What he was seeing was a solid object. It was a cylinder, too large and far away for any surface details to be distinguished, reaching from the cloud level, perhaps five hundred feet off the ground, up and up through the atmosphere and stratosphere and perhaps beyond. The clouds parted as it advanced, and the air masses being displaced were condensing into a large hurricane and thunderstorm at the bottom of its foot.

The bottom was a circular plain of metal dotted with irregularities, surrounding the vast emptiness of a portal or mouth opening into the immeasurable cylindrical interior of the structure. Threadlike arms or instruments hung down, looking like the trailing tails of jellyfish.

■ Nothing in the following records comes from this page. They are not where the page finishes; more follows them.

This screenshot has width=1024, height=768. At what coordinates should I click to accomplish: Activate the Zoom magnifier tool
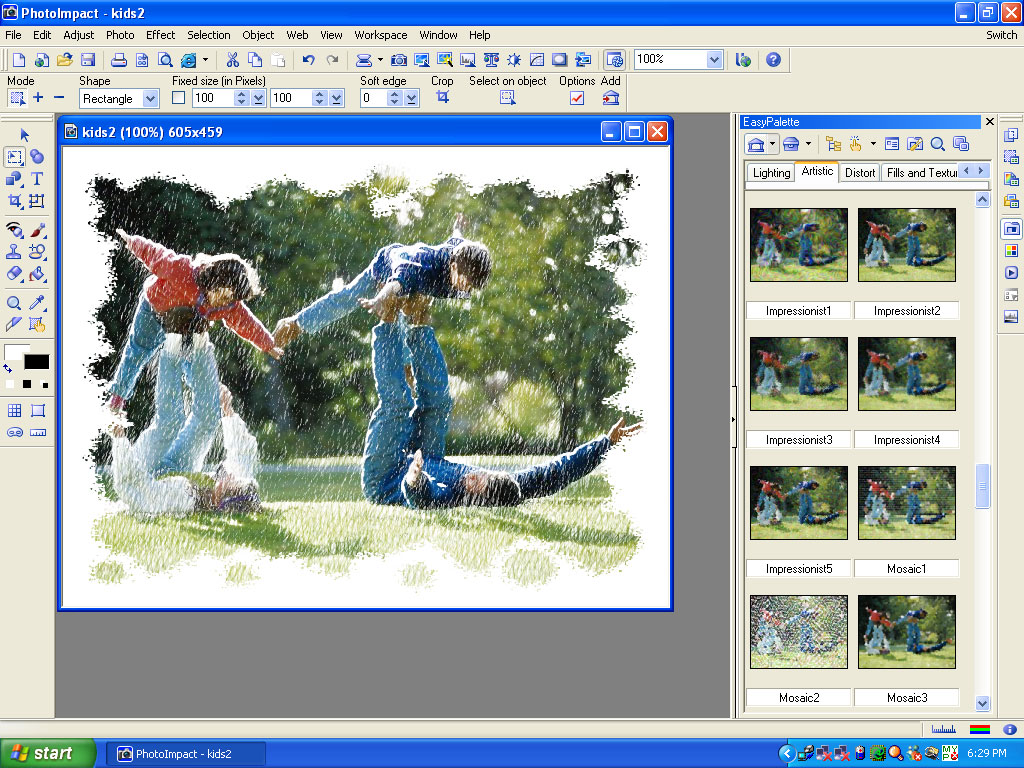(x=15, y=303)
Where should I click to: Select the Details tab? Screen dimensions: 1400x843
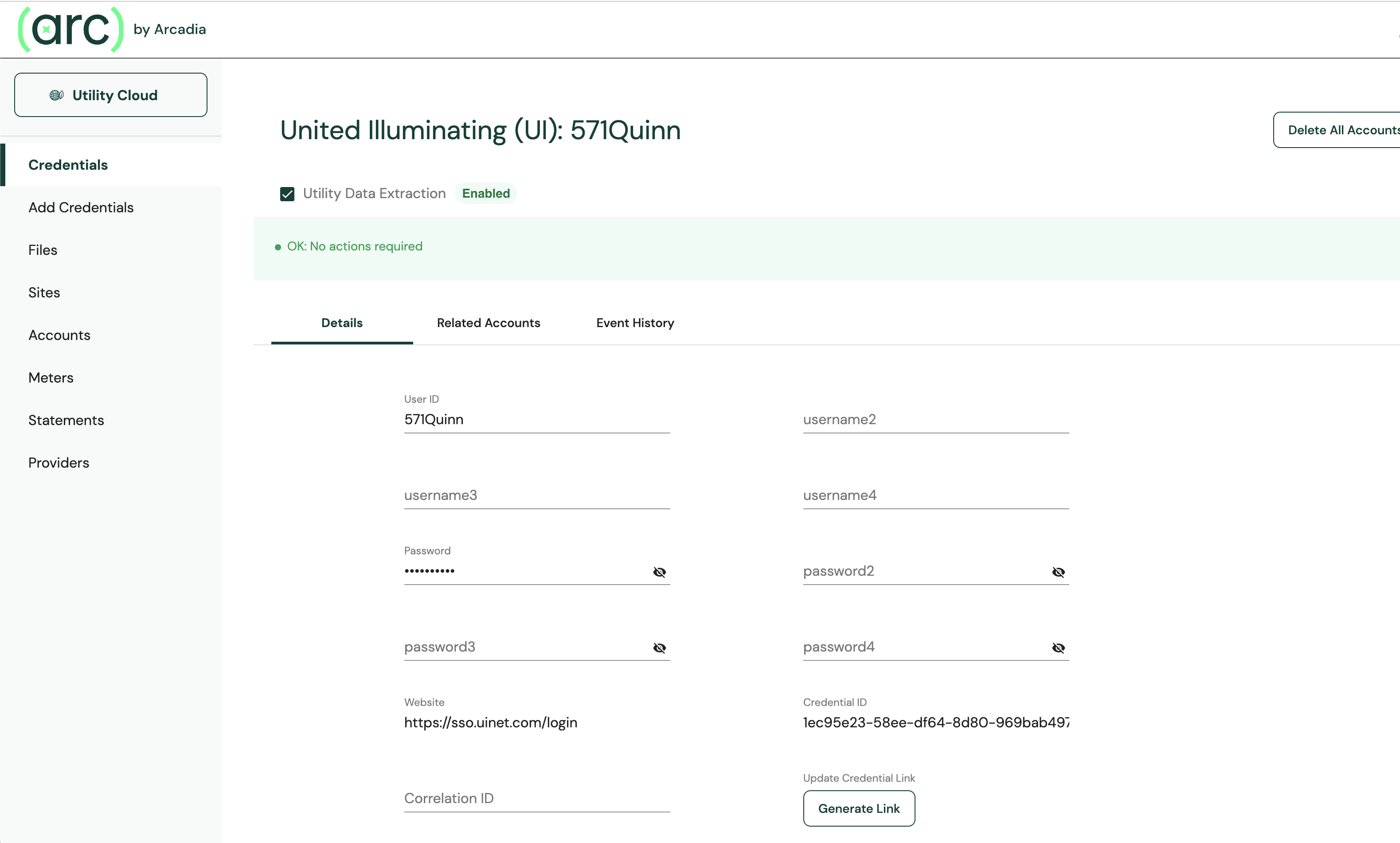point(341,323)
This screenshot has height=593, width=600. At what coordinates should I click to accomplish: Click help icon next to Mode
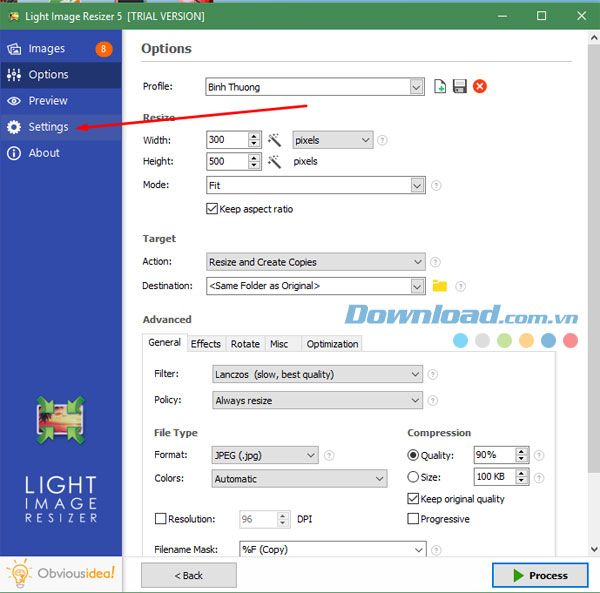click(x=436, y=186)
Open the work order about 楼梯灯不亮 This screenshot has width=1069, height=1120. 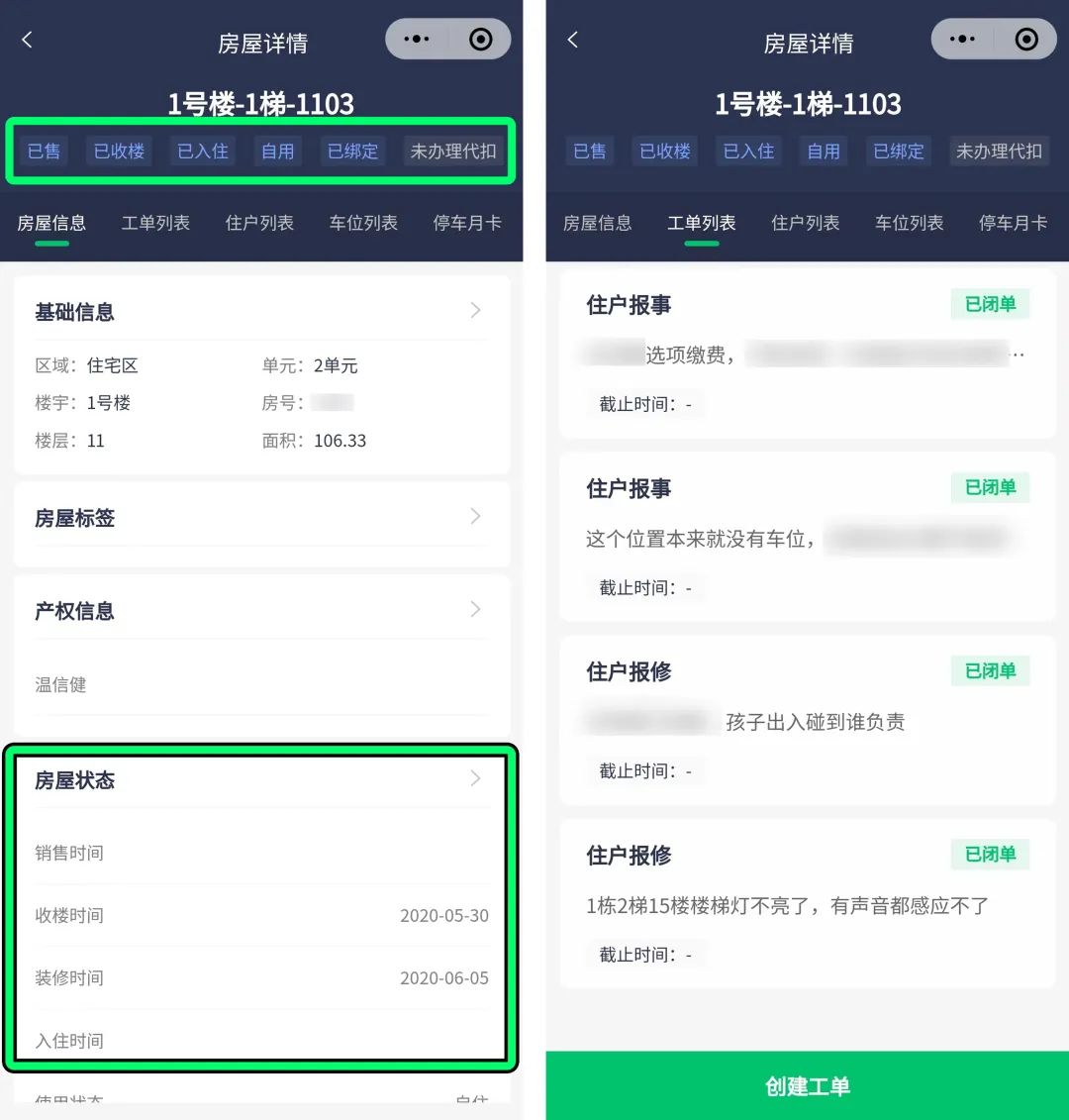[x=808, y=903]
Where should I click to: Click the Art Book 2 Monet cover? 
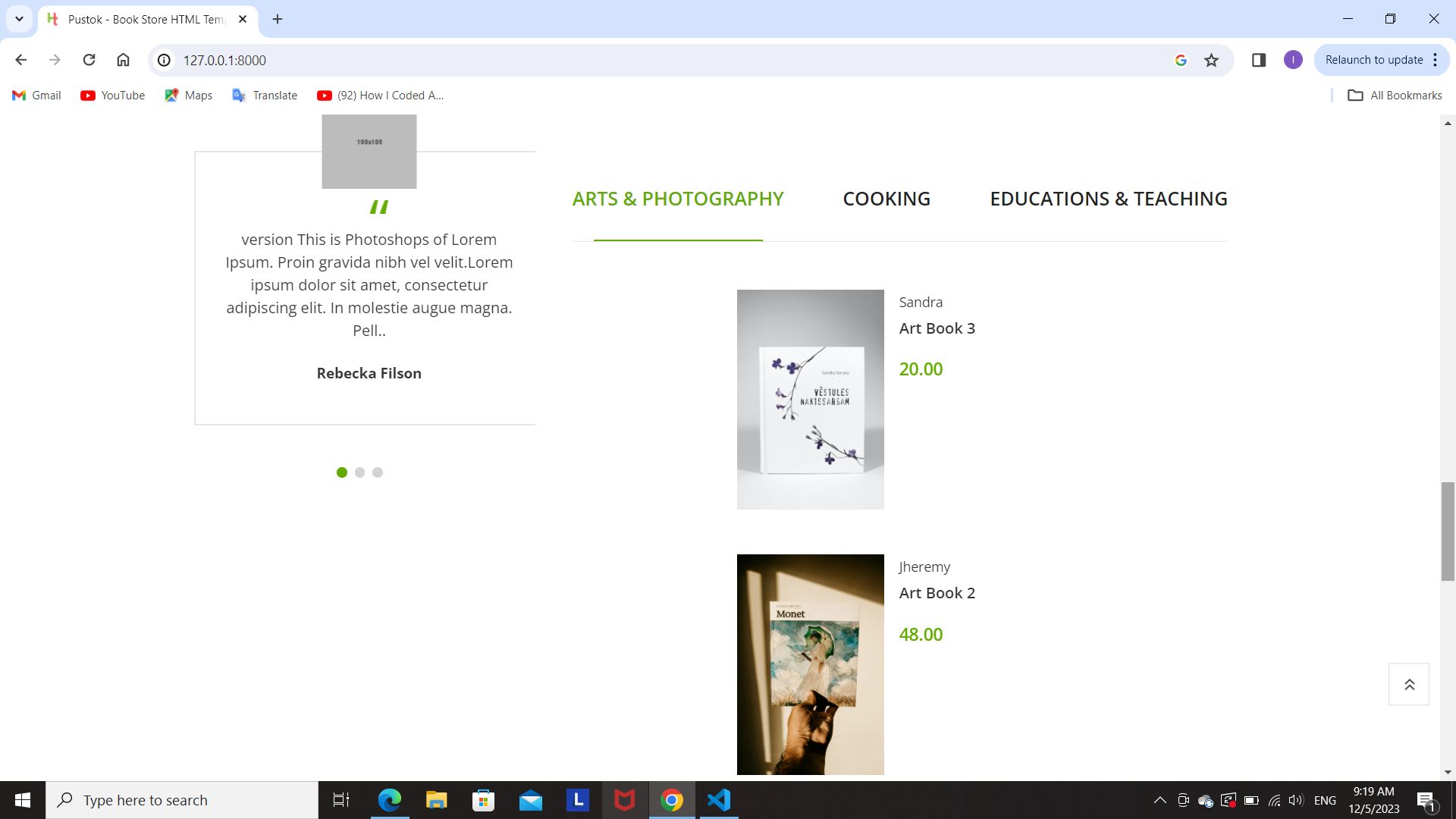(x=810, y=664)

Minutes passed, and more could be seen. The armored body of the cylinder itself was punctuated here and there with cross-shaped altitude jets, or black dots of weapon ports or antennae or instruments of some sort, about one every five or ten square miles. To be visible at this distance, the rocket cones must have been larger than skyscrapers.

Some segments of the vast curving surface were flat and dark like the oceans of the moon; others were stubbled with a pattern of irregularities, almost invisible at this distance, which may have been buildings, encampments, fortresses, or aerodromes larger than any major metropolis, their towers horizontal rather than vertical. There were some craters large enough to be visible on the sections higher in the atmosphere, or perhaps these were scars from strikes by old nuclear missiles.

With the effortless power and grace of a god, serene as a ship in full sail, the unimaginably titanic artifact moved across the face of the Earth, and the disturbed clouds formed eddies and swirls, larger than provinces, behind it as it came.

A little nimbus of glittering glints fluttered before the mouth of the cylinder, and tiny specks as if something was traveling up through the air into it.

The wind-craft that had recorded the image swooped closer to the city. Menelaus could see something being lifted up from the ground and into the opening of the cylinder.